Text passage:
Should this be legal?
  a:=b;pass if something
probably not. I want to require at least ';' or NEWLINE.
That means I need to include NEWLINE in the grammar.
 Statements -> SimpleStatements ; Statement
      | Statements  Statement
      | Statement

 if cond: if cond: a:=b
NEWLINE reduces this down to IfHead
IfHead -> IfHead NEWLINE
Statement -> IfHead
   | IfHead ElsePart

ElsePart -> else BLOCK
  | else IfHead
  | else IfHead ElsePart
  | ElsePart NEWLINE


Statements -> Statements Statement
       | Statement


if cond { statments } else { statements}
but not
if cond: statements else: statements

so :statements must expect a NEWLINE but then
  if cond: if cond: statement
expects 2 NEWLINEs.
Maybe
   Block -> : IN statments NEWLINE
if there is no indent, we synth one which triggers an OUT NEWLINE pair.
This could be automatic.
 If a linelike is followed by a newline, we synthesis an IN before it.

That requires a hack to the scanner: Synth Indent

What if

 Block -> { Statements }
   | : Statements NEWLINE
   | : SimpleStatements

Then
   if Expr Block

might not end in a NEWLINE so else could come immediately. Is that OK?
   if expr: a:=0 if expr
must be forbidden.  That requires a newline.

Stated goal: Transcribe the part of the grammar notes above between "so :statements must" and "could be automatic.", inclusive.

Data extract:

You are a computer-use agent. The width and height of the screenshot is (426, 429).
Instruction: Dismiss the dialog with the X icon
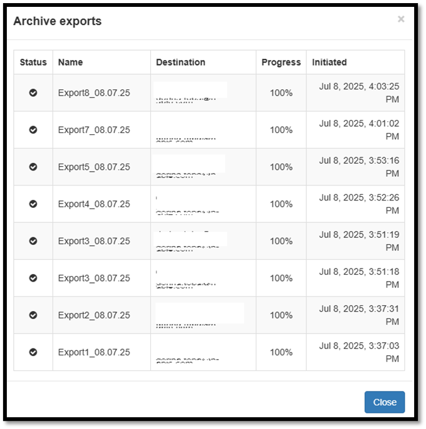(x=401, y=19)
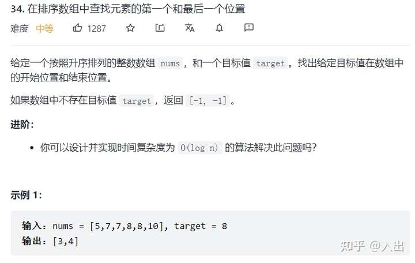Click the O(log n) code tag
The height and width of the screenshot is (263, 415).
coord(200,148)

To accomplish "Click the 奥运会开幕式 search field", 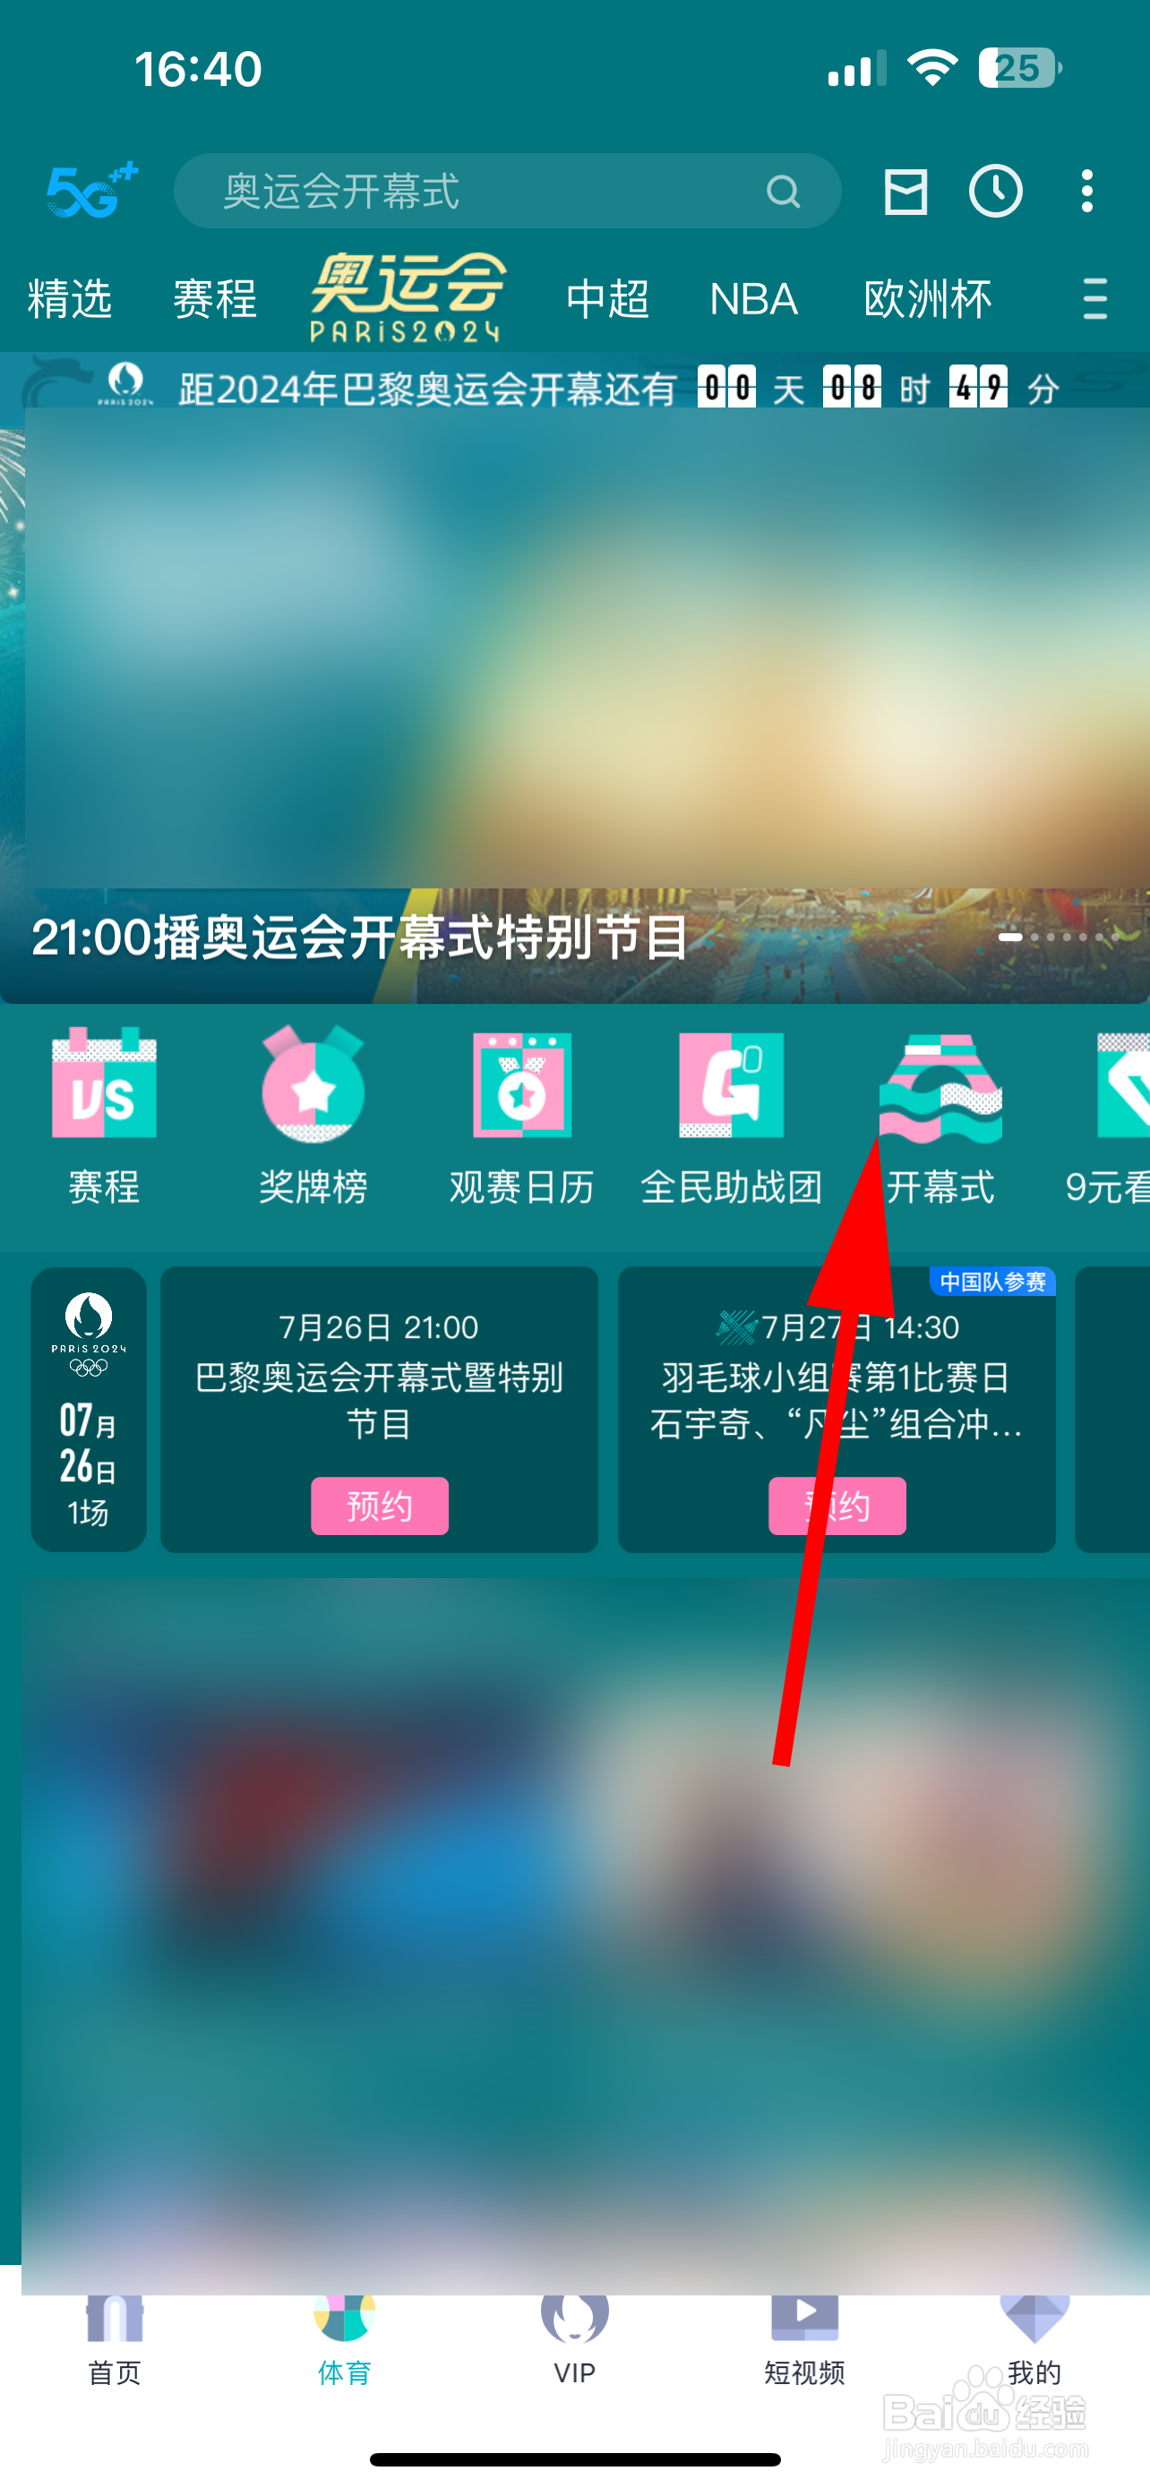I will pos(507,191).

Output of the task:
so :statements must expect a NEWLINE but then
  if cond: if cond: statement
expects 2 NEWLINEs.
Maybe
   Block -> : IN statments NEWLINE
if there is no indent, we synth one which triggers an OUT NEWLINE pair.
This could be automatic.